Living-donor Liver Transplantation at the University of Tokyo, 1996-2011: The Impact of HLA Matching and a Positive Crossmatch on Long-term Survival and Tolerance.
Waki K, Sugawara Y, Mizuta K, Fujita H, Kadowaki T, Kokudo N.
Clinical Transplants 2011, Chapter 20
Abstract
OBJECTIVE: We analyzed a single center's experience during 16 years of living-donor liver transplantation (LDLT). The impacts of HLA mismatches and positive crossmatches on long term outcomes and tolerance were evaluated. METHODS: This study was of primary LDLTs of consecutive patients from January 1996 to December 2011; re-transplants were not included.
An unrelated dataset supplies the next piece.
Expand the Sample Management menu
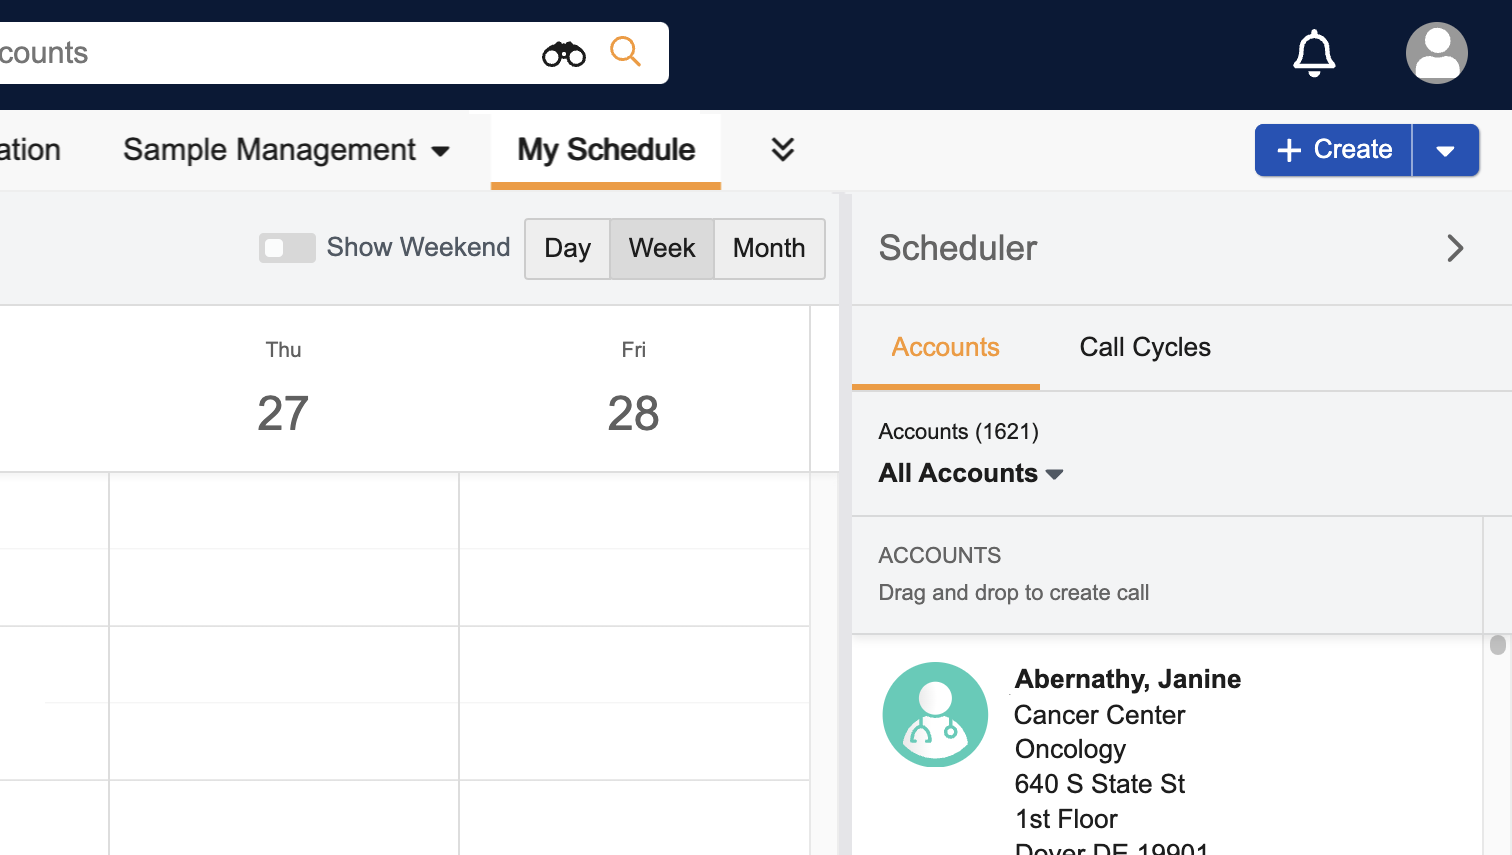 tap(286, 150)

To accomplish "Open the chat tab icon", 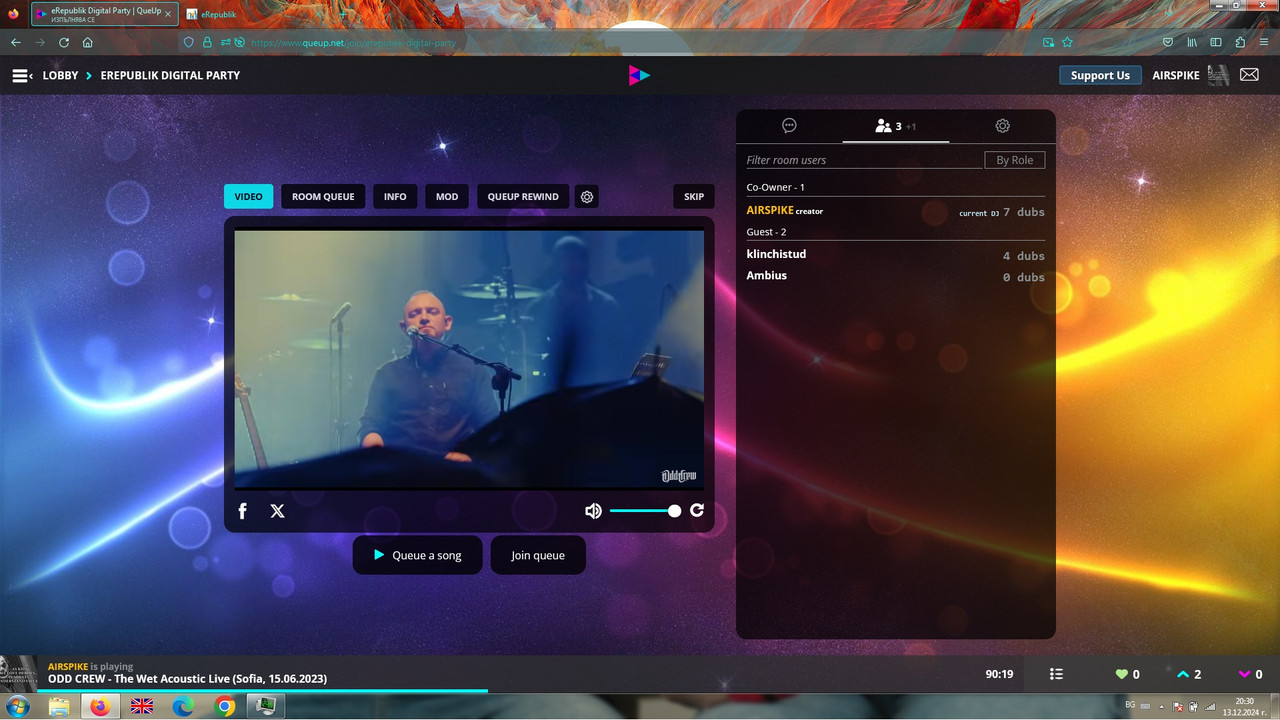I will [x=789, y=126].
Long-term survival was compared by primary disease, number of HLA mismatches, and crossmatches. Demographics and complications after transplantation between pediatric recipients who achieved clinical operational tolerance and those who did not were compared. RESULTS: One-year liver graft survival rates for adult and pediatric cases were 90.4% and 91.9%, respectively; the 5-year rates were 83.1% and 89.2%, respectively; the 10-year rates were 79.7% and 89.2%, respectively; and 15-year rates were 65.9% and 83.8%, respectively. For the grafts that survived more than one year, the 10-year rates for adult and pediatric cases were 88.2% and 97.0%, respectively. The 10-year rates for adult LDLT in 0 mismatches, 1-2 mismatches, 3-4 mismatches, and 5-6 mismatches were 79.2%, 86.8%, 77.4%, and 69.4%, respectively. Although the survival rates were not significantly different, the survival rates were lowest in LDLT recipients with 5-6 HLA mismatches. Ten-year liver graft survival rates for adult LDLT with negative T-cell crossmatch, and positive T-cell crossmatch were 80.0% and 71.1%, respectively. The 1-year liver graft survival rates for adult LDLT with negative B-cell crossmatch, and positive B-cell crossmatch were 90.6% and 88.2%, respectively. None of the factors--age of recipients and donors, primary disease, donor gender, relationship of donors to recipients, positive crossmatches, or number of HLA mismatches--was significantly different between COT and non-COT recipients, except for recipient gender (p = 0.01); in COT cases, there were more female recipients (88.9%) than male (11.1%). Post-transplant complications--acute rejection rate in one year post-transplant, biliary complications rate, and vascular complication rate--were not significantly different between COT and non-COT recipients. CONCLUSIONS: High long-term survival was achieved by both adult and pediatric recipients. Even higher survival can be achieved by improving early graft loss. Further studies are necessary to determine the impact of HLA mismatches and positive crossmatches on long-term outcomes and tolerance.